Droughts caused by exceptionally hot weather have forced Mongolia to suspend its grain exports, a setback for the country’s plans to diversity its economy away from over-reliance on commodity exports such as copper and coal.
June saw Mongolia hit by the highest temperatures it has experienced in 56 years, leaving one-third of its farmland suffering from severe drought. Agriculture officials said on July 29 that the impact on crops meant that they had been forced to ban grain exports so that adequate preparations could be made to deal with a shortfall in the autumn harvest. Mongolia needs grain to support livestock through its notoriously long and cold winter, which brings freezing temperatures and heavy snowfall. One-third of the Mongolian population are herders, usually semi-nomadic.
Temperatures in Mongolia have risen by two degrees Celsius in the last 70 years, three times faster than the global average, the United Nations Environment Programme says. That has brought about rising desertification rates, the melting of glaciers and drying rivers and lakes, threatening livelihoods.
Mongolia’s Information and Research Institute of Meteorology, Hydrology and the Environment said central and eastern Mongolia were most affected by the scorching weather.
Another difficulty brought about by the punishing climate are wildfires. In early July, such fires that broke out amid Mongolia's fragile steppe and desert environment in the north caused wind-blown thick acrid clouds to blanket the capital Ulaanbaatar, according to Reuters.
Grain exports do not yet make up a significant portion of Mongolia’s overall exports, but the government needs to push them up to shield the economy from further volatility caused by swings in global commodity prices.
A boom in FDI in commodities helped Mongolia rack up astronomical GDP growth of 17.5% in 2011. But stalled talks over the underground development of the Oyu Tolgoi open pit and underground copper and gold mine during 2013-2015 and the subsequent freefall in commodity prices badly impacted the economy, shrinking growth to just 1% in 2016.
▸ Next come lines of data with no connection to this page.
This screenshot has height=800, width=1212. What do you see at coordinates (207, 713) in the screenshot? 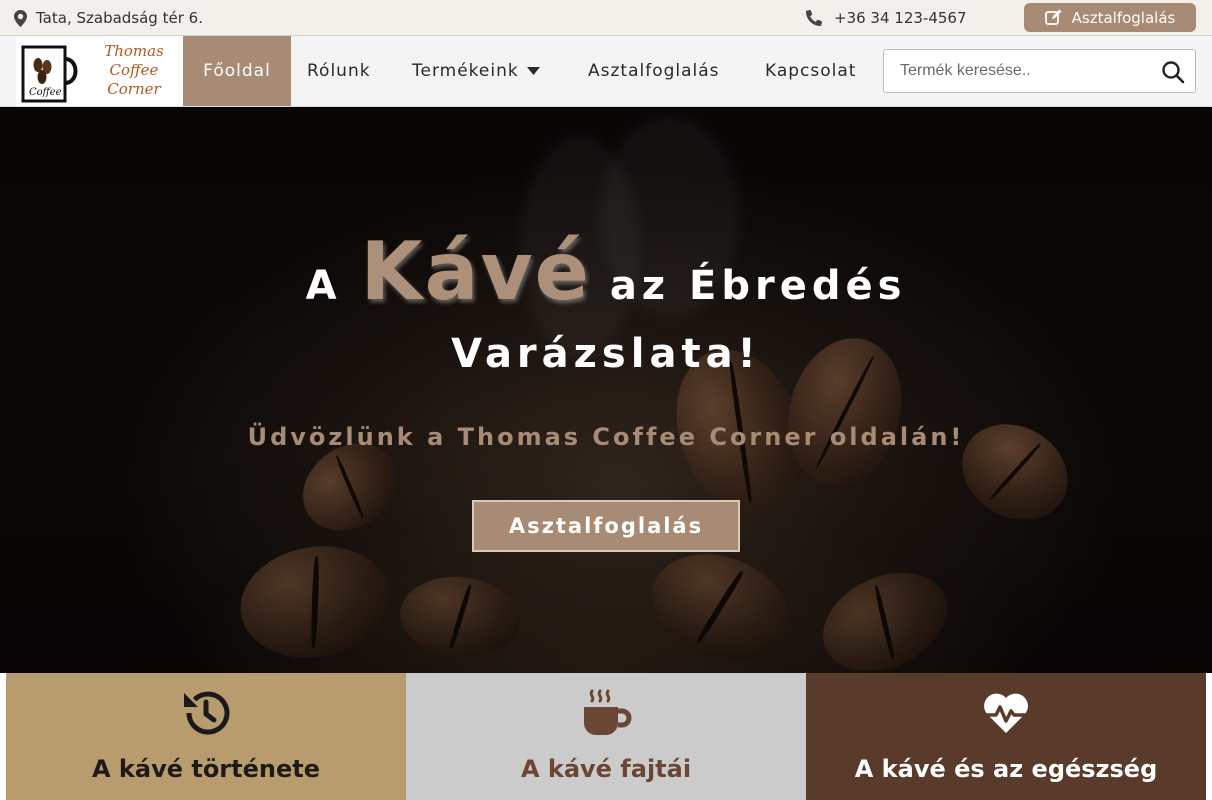
I see `history-icon` at bounding box center [207, 713].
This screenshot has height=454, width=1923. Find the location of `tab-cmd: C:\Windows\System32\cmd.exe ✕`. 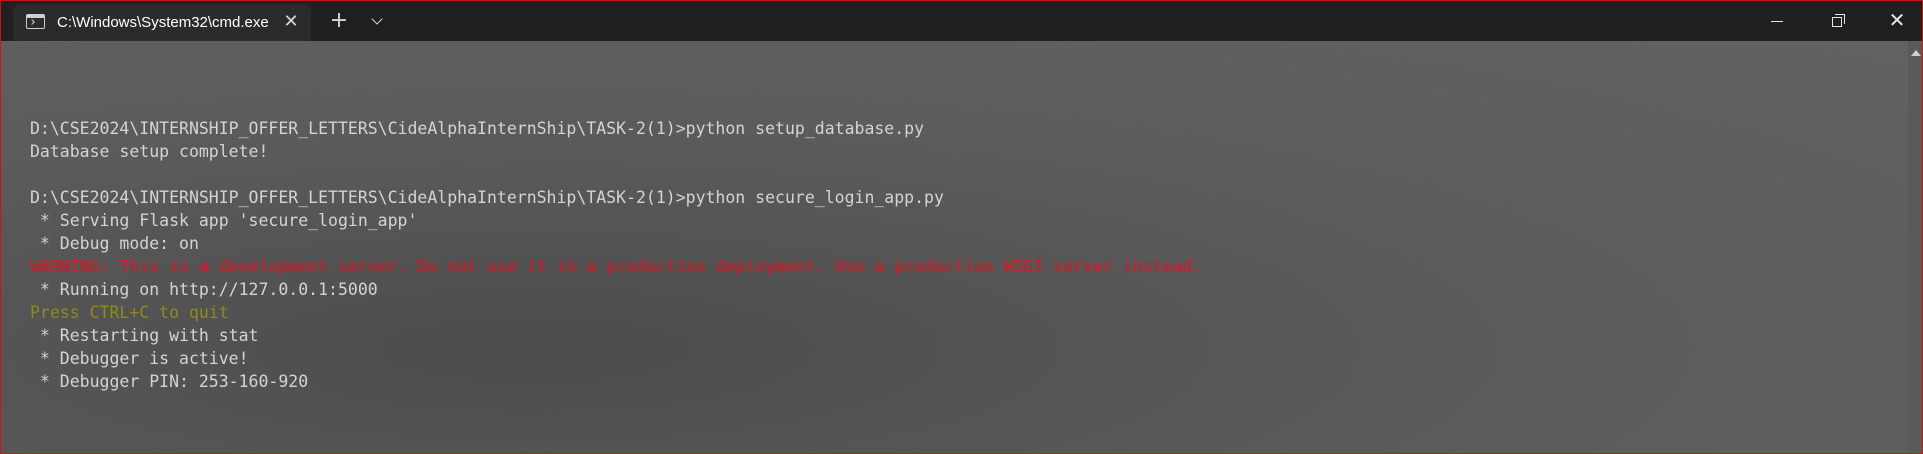

tab-cmd: C:\Windows\System32\cmd.exe ✕ is located at coordinates (162, 22).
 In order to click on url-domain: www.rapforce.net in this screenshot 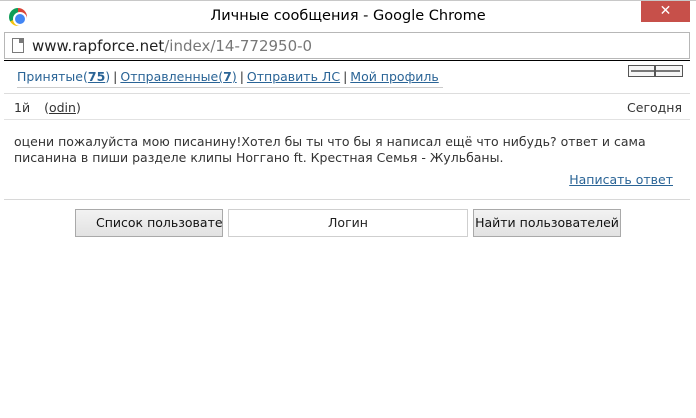, I will do `click(98, 46)`.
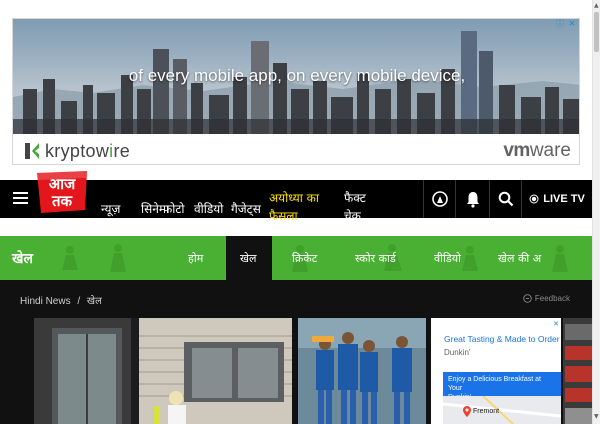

The IMF has agreed a bailout package with Mongolia worth $5.5bn, equivalent to half the mining-dependent nation’s GDP. The decline in copper and coal prices and falling demand from China had sparked concerns that Mongolia would not be able to honour debt payment deadlines. To be accepted into the IMF’s three-year Extended Fund Facility program, Mongolia’s government had to backtrack on many election promises, and instead sanction tax rises, a meaner social safety net, frozen public-sector wages and a raised retirement age.